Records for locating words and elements
-- begin --

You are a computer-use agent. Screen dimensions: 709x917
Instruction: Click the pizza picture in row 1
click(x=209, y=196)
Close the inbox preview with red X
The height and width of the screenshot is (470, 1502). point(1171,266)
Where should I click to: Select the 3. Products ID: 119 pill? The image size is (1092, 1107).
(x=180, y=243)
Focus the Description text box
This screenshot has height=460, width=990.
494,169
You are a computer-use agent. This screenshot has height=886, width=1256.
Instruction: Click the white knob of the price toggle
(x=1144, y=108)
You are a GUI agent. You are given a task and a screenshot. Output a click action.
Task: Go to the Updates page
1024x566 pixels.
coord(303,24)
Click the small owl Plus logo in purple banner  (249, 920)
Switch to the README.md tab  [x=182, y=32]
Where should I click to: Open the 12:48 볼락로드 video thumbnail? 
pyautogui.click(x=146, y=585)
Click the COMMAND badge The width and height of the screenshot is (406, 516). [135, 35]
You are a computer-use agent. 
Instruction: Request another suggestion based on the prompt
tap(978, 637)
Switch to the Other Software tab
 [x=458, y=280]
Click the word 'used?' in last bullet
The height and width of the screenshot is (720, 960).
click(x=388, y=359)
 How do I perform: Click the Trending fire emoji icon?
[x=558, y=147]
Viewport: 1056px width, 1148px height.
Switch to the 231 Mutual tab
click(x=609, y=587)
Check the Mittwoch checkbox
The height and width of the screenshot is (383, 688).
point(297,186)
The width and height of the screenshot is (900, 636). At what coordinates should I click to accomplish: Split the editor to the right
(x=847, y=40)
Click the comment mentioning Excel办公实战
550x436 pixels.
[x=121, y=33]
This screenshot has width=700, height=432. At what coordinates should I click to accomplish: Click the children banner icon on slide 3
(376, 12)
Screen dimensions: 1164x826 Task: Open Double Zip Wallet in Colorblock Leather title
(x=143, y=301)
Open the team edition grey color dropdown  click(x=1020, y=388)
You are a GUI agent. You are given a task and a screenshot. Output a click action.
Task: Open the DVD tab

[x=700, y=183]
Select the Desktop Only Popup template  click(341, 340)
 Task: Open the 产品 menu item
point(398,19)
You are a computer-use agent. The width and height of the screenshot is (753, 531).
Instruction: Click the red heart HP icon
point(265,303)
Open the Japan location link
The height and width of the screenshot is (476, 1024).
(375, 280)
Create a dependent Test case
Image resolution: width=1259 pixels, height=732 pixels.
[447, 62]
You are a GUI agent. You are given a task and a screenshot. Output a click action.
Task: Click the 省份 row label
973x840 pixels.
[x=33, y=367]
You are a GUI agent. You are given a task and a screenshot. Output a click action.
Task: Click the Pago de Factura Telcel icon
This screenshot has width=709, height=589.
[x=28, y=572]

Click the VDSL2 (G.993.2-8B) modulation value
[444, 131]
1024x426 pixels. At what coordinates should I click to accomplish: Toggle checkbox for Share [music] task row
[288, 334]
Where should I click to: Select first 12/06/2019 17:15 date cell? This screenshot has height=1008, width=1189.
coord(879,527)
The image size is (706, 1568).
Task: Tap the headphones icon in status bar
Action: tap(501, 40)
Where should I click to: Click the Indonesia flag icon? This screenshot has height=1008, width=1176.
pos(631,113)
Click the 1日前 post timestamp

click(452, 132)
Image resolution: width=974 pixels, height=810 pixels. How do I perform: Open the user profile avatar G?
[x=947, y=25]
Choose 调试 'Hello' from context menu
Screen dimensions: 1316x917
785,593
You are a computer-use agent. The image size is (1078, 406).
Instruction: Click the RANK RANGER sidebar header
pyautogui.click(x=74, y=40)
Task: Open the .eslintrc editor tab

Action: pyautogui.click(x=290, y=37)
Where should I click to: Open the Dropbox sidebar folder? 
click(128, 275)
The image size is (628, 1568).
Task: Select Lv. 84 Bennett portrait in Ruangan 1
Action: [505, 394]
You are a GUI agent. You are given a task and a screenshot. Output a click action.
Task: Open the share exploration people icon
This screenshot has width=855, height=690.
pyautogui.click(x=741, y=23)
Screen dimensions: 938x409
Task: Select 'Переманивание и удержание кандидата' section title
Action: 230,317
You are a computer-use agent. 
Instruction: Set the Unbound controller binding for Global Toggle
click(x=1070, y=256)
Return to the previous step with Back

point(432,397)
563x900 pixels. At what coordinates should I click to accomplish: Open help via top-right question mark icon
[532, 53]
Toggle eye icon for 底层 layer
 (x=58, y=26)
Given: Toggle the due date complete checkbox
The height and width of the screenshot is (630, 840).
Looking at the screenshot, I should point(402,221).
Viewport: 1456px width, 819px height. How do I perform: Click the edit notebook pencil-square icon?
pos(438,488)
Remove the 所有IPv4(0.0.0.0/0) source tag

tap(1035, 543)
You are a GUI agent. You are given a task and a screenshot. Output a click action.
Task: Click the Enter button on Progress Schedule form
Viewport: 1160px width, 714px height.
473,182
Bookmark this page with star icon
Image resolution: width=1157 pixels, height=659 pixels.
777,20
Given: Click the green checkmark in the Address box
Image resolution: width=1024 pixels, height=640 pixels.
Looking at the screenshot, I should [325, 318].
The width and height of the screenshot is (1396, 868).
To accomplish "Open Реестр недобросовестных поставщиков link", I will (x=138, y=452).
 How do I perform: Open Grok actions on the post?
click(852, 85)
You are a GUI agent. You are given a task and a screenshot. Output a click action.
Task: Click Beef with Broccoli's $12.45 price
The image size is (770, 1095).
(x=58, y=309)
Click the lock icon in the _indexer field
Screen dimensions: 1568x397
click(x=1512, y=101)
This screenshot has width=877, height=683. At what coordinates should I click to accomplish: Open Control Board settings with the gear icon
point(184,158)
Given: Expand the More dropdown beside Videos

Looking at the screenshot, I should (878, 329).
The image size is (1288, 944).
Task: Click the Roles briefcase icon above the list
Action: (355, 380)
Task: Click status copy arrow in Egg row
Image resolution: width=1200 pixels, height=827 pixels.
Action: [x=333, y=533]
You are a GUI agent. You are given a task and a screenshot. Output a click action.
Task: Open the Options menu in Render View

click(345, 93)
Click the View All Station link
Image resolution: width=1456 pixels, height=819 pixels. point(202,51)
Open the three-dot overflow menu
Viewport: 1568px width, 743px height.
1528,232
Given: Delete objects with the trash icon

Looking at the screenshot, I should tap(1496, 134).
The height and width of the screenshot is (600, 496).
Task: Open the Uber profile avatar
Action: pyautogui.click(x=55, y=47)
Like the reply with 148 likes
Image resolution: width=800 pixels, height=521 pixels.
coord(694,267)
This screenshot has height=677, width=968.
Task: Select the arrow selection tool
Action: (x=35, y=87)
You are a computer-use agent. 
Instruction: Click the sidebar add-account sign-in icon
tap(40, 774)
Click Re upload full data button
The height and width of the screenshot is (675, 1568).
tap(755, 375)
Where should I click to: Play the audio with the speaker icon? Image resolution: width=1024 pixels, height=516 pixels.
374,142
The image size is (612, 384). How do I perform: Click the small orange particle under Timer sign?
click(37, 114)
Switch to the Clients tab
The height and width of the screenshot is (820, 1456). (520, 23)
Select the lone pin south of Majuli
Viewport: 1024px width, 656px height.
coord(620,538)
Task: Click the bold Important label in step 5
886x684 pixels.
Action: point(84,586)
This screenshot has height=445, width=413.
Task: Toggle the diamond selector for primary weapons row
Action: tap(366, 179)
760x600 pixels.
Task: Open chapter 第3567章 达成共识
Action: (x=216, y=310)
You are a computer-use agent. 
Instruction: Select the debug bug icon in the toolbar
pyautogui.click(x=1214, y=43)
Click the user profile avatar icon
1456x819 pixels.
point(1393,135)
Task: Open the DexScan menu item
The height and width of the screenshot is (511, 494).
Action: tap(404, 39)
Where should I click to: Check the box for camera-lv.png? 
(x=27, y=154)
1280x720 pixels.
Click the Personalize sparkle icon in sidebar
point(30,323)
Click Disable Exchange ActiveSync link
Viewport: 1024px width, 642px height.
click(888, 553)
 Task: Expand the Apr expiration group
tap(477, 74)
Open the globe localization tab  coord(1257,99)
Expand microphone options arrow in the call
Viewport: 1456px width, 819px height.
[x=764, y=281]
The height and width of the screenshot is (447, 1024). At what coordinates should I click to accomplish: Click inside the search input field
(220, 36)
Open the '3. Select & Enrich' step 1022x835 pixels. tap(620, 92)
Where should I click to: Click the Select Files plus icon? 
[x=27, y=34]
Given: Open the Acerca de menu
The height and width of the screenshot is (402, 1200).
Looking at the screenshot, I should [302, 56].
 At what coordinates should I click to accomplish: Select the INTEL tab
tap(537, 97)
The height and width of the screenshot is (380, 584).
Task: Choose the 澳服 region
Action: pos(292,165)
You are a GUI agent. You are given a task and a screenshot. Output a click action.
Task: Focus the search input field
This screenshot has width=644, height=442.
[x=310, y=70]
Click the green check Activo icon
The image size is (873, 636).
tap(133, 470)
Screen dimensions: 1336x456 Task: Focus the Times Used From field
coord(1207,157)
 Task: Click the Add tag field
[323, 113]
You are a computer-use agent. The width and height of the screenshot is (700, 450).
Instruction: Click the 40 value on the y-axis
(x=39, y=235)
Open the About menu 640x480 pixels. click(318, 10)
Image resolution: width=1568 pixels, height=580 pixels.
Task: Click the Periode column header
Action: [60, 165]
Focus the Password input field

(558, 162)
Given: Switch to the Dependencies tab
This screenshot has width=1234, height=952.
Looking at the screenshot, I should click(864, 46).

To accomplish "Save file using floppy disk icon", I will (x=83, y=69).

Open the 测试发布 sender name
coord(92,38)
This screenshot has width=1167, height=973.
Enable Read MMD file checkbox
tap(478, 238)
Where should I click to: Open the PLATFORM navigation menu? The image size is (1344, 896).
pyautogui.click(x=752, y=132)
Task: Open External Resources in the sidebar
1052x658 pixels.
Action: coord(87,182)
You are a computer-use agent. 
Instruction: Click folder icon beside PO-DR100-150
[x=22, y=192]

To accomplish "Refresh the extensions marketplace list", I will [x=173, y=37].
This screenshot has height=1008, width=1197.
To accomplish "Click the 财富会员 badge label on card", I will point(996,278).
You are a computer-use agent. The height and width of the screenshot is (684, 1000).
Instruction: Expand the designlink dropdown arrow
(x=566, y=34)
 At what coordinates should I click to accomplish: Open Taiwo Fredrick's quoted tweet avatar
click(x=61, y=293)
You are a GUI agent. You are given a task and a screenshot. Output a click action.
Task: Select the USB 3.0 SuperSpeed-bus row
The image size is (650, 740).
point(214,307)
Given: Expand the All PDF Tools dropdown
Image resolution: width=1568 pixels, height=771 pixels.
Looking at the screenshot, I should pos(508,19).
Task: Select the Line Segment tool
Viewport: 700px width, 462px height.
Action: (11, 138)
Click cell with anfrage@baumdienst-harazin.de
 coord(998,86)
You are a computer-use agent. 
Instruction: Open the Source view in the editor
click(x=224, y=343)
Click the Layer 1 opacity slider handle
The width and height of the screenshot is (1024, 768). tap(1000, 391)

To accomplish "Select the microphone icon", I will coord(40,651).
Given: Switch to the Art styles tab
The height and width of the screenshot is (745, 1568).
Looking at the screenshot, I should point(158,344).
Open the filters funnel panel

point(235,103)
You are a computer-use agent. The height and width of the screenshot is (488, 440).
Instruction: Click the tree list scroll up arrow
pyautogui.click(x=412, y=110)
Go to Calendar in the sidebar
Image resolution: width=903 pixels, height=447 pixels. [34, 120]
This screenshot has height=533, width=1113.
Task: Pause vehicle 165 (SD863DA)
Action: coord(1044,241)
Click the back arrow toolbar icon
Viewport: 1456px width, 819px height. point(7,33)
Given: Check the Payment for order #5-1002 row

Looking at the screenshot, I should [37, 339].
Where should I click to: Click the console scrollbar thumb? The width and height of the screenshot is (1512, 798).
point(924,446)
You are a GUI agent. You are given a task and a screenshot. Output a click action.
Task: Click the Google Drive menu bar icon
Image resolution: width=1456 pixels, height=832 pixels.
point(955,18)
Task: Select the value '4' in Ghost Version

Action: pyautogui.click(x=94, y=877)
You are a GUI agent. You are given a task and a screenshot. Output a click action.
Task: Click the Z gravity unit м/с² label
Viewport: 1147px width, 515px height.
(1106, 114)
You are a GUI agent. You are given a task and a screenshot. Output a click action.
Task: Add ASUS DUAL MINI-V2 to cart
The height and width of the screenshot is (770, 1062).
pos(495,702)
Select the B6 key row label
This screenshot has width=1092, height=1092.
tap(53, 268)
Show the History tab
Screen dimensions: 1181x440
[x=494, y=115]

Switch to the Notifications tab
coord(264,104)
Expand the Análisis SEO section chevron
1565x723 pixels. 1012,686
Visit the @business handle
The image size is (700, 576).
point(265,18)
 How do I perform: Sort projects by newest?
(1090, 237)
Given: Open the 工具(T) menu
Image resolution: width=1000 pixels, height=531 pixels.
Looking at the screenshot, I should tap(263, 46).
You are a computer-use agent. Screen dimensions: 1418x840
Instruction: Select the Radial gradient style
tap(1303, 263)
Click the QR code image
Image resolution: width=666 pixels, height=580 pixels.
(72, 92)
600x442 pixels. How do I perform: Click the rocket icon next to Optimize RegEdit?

-- end --

> OBJECTIVE
Present the lines of the records as a numbered list, from the line containing "Expand the Análisis SEO section chevron" through the end of the records, skipping any blank lines.

> CORRECT OUTPUT
1. Expand the Análisis SEO section chevron
2. 1565x723 pixels. 1012,686
3. Visit the @business handle
4. The image size is (700, 576).
5. point(265,18)
6.  How do I perform: Sort projects by newest?
7. (1090, 237)
8. Given: Open the 工具(T) menu
9. Image resolution: width=1000 pixels, height=531 pixels.
10. Looking at the screenshot, I should tap(263, 46).
11. You are a computer-use agent. Screen dimensions: 1418x840
12. Instruction: Select the Radial gradient style
13. tap(1303, 263)
14. Click the QR code image
15. Image resolution: width=666 pixels, height=580 pixels.
16. (72, 92)
17. 600x442 pixels. How do I perform: Click the rocket icon next to Optimize RegEdit?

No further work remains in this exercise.